* Fragmento:

=-=-=-=-=

Legislar para calmar, no para cambiar


En Colombia, legislar parece haberse convertido en una costumbre obsesiva. Cada problema social, cada caos en la ciudadanía, cada escándalo mediático o tragedia institucional encuentra respuesta en la creación de una nueva norma. Desde el Congreso hasta los concejos municipales, la producción normativa se ha disparado a niveles alarmantes. No obstante, lo que debería ser un signo de robustecimiento institucional se convierte, en la realidad, en un síntoma de fragilidad estatal: un Estado que legisla mucho pero transforma poco.

El jurista e investigador Mauricio García Villegas ha nombrado este fenómeno como eficacia simbólica del derecho, una categoría crítica que describe el uso del derecho como un recurso simbólico antes que como una vía real de transformación social. En palabras simples, se trata de un derecho que funciona más como consuelo o como figura que como solución; como un maquillaje institucional para ocultar las heridas profundas y dolorosas de un país que no termina de resolver sus desigualdades, su corrupción estructural, ni su debilidad administrativa.

¿De qué sirve declarar el derecho al agua potable como fundamental, si millones de colombianos siguen tomando agua contaminada? ¿Qué valor tiene una ley que promete educación gratuita y de calidad si las escuelas rurales no tienen ni pupitres, y si los tienen, son de pésima calidad?

Lo trágico de este fenómeno no es solo su ineficacia práctica, sino el desgaste moral que ha generado: la desconfianza en las instituciones, la baja credibilidad del derecho como herramienta de justicia, la falta de empatía ciudadana frente a la participación política. Un Estado que promete mucho y cumple poco no solo fracasa como administrador: también fracasa como referente ético y social. Hemos normalizado en nuestras instituciones la incoherencia entre lo que se dice y lo que se hace.

La solución no es dejar de legislar, sino legislar mejor: con enfoque territorial, con participación ciudadana, con análisis técnico, pero sobre todo, con un compromiso ético-social que trascienda la apariencia y se arraigue en la transformación concreta de la realidad.

El derecho debe dejar de ser un espejo encantado —como el de Blanca Nieves— que solo muestra la imagen que el poder quiere ver y convertirse en una herramienta real de cambio. Porque mientras sigamos atrapados en la eficacia simbólica, seguiremos siendo un país donde las leyes brillan… pero no alumbran.

=-=-=-=-=

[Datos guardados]

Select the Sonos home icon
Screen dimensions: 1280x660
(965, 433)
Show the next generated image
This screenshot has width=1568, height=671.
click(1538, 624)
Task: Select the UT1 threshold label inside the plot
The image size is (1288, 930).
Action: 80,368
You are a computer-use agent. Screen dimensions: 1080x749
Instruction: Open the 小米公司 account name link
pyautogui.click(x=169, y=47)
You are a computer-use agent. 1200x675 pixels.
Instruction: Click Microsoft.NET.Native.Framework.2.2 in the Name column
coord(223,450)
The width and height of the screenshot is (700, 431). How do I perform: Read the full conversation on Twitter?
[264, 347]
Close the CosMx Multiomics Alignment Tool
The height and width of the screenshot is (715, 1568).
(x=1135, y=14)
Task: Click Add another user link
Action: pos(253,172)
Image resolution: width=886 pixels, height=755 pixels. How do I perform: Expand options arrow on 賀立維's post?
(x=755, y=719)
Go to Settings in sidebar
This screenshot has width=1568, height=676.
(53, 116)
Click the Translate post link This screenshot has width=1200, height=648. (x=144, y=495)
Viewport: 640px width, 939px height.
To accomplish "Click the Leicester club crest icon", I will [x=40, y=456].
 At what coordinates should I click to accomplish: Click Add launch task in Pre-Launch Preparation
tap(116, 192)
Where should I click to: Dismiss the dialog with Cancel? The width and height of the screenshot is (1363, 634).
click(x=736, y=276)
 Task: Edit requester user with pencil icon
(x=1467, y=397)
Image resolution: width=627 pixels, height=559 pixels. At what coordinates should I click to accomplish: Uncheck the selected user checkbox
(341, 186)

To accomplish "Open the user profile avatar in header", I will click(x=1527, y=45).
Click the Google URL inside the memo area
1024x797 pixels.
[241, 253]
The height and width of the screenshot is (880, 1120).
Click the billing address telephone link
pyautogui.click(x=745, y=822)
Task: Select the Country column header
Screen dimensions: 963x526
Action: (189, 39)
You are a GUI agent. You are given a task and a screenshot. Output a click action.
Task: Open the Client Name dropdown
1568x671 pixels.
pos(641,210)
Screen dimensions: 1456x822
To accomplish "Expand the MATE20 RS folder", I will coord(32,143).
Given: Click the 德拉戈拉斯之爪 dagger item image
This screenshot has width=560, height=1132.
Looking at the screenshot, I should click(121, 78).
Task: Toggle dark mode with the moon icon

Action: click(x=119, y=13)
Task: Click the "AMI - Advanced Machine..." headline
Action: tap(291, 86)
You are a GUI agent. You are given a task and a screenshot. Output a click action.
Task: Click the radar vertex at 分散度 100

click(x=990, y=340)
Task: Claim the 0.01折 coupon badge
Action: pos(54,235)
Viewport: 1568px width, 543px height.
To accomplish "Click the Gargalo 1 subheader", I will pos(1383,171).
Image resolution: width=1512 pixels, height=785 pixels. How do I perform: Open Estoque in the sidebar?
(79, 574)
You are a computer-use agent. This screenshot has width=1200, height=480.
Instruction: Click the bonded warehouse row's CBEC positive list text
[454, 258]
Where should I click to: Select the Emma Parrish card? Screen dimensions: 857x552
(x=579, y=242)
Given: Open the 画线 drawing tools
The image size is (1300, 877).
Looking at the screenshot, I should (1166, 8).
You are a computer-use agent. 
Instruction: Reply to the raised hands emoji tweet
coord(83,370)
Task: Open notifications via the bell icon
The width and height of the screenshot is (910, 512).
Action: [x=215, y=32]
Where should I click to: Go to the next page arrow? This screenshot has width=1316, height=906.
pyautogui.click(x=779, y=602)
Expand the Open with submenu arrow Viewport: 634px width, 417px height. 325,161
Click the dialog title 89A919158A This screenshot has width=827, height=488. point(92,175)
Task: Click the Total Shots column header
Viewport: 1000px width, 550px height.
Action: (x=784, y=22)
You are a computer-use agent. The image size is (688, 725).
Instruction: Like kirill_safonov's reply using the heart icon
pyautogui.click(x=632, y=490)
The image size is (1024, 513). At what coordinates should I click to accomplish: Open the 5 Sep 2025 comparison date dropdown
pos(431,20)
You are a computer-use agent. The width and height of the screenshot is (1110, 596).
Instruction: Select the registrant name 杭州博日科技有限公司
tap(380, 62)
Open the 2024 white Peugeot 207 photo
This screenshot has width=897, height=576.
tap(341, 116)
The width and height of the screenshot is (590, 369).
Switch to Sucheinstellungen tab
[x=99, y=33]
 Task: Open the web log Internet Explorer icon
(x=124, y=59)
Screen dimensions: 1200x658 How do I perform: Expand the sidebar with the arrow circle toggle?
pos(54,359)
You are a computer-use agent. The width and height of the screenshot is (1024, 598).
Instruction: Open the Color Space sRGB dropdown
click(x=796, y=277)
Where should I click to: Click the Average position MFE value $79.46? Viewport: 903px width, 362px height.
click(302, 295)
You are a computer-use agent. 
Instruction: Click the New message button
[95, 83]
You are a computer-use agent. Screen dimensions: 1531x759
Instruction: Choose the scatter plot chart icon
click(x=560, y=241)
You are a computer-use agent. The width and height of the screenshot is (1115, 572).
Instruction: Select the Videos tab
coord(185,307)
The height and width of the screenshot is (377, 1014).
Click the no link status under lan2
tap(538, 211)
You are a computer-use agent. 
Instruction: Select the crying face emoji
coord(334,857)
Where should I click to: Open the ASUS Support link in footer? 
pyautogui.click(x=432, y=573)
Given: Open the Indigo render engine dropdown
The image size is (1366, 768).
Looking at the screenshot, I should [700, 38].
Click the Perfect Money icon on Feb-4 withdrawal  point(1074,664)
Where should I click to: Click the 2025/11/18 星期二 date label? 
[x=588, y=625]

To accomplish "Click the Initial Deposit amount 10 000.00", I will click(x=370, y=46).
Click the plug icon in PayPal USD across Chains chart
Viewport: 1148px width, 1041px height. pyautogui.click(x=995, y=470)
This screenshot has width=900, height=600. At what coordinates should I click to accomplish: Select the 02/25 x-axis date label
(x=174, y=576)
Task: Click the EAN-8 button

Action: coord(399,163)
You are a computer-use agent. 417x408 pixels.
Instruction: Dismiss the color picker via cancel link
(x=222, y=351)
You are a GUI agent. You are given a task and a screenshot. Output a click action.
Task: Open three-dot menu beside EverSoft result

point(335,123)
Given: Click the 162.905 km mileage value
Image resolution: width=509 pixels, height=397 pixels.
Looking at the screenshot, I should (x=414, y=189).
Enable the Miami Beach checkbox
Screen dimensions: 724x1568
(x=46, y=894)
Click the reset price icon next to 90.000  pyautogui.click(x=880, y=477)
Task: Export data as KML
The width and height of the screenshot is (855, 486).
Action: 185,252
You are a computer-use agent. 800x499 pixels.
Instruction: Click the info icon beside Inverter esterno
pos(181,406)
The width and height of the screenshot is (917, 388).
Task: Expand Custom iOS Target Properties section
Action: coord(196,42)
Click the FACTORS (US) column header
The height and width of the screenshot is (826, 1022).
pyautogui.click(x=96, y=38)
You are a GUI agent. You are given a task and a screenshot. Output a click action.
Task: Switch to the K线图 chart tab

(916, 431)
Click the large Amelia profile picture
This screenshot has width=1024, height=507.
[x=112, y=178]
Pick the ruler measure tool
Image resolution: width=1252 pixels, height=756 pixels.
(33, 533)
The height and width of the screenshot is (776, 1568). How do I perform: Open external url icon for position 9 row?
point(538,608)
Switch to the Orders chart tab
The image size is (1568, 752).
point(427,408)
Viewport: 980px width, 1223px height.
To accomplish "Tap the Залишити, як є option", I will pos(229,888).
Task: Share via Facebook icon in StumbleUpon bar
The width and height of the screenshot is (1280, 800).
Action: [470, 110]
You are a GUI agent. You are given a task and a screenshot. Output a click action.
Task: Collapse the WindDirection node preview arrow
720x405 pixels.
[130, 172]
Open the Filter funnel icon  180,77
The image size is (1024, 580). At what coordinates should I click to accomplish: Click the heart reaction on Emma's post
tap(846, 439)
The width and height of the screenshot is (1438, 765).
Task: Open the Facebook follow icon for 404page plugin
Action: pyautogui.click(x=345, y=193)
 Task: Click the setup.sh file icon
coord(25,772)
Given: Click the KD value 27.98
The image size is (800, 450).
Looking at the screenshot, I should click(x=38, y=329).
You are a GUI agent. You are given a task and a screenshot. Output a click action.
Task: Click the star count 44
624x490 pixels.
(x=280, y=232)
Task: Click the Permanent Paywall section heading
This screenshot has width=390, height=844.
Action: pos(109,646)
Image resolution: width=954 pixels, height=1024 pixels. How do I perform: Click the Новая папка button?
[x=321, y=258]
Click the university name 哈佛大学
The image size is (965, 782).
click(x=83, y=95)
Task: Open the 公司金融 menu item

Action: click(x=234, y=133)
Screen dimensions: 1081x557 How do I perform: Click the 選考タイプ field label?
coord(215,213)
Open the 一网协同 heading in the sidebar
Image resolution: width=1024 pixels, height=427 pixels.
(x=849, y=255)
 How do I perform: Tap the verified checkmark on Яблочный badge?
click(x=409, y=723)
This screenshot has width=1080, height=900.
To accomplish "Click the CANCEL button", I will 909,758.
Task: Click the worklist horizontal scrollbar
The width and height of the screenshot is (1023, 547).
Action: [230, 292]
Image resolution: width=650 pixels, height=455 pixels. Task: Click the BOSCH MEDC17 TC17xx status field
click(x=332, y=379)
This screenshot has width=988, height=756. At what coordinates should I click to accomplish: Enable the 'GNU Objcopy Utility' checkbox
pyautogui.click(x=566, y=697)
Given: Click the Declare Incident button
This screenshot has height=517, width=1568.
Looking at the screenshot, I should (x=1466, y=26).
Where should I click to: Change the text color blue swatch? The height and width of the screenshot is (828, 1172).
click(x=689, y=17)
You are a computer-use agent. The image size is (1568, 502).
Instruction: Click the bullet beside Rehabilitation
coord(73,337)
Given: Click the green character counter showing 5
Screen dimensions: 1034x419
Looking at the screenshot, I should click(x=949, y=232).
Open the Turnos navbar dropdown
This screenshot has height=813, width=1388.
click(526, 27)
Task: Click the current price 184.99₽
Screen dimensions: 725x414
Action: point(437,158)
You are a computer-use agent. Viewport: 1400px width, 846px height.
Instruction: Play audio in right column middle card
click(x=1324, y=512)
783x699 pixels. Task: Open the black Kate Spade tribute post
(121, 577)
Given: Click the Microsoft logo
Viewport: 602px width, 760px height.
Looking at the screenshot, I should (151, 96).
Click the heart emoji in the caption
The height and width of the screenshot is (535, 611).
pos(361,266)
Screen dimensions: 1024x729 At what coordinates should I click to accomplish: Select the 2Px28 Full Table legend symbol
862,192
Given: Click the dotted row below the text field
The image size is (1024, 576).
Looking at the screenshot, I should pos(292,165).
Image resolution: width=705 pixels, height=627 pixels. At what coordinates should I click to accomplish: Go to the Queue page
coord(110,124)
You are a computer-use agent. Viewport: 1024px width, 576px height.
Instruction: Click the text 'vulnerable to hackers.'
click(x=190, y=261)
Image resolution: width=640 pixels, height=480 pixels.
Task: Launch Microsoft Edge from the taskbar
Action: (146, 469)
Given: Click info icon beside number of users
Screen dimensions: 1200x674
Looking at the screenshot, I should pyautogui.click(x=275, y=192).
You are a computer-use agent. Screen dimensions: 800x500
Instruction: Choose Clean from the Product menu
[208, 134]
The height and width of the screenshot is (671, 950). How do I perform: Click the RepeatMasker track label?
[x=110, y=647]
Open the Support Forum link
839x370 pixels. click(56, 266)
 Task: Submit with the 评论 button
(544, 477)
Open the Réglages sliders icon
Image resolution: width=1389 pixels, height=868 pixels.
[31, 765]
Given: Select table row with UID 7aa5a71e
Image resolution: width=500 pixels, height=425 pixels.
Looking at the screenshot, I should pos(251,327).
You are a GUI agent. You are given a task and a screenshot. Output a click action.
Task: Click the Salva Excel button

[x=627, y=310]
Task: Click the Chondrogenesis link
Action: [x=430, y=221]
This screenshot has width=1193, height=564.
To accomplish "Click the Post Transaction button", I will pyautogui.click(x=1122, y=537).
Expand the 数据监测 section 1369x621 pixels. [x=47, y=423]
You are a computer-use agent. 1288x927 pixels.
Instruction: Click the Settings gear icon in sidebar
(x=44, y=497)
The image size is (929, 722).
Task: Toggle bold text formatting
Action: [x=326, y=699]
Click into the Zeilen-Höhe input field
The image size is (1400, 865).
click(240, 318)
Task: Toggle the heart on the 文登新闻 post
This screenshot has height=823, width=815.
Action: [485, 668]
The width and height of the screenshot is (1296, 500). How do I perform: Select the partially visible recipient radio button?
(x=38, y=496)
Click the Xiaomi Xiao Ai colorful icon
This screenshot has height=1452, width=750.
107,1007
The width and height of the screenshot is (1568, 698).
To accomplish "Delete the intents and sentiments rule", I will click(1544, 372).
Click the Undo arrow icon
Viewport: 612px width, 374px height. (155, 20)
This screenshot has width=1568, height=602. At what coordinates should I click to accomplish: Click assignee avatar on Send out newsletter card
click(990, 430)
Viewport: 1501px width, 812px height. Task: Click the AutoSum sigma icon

=-=-=-=-=

* Tareas pendientes:
#1 Copia del fragmento desde "El derecho debe" hasta "pero no alumbran.", incluidas ambas partes.
#2 En el fragmento, ¿qué nombre le da Mauricio García Villegas al uso del derecho como recurso simbólico antes que como vía real de transformación social?

* Respuestas:
#1
El derecho debe dejar de ser un espejo encantado —como el de Blanca Nieves— que solo muestra la imagen que el poder quiere ver y convertirse en una herramienta real de cambio. Porque mientras sigamos atrapados en la eficacia simbólica, seguiremos siendo un país donde las leyes brillan… pero no alumbran.

#2 Eficacia simbólica del derecho.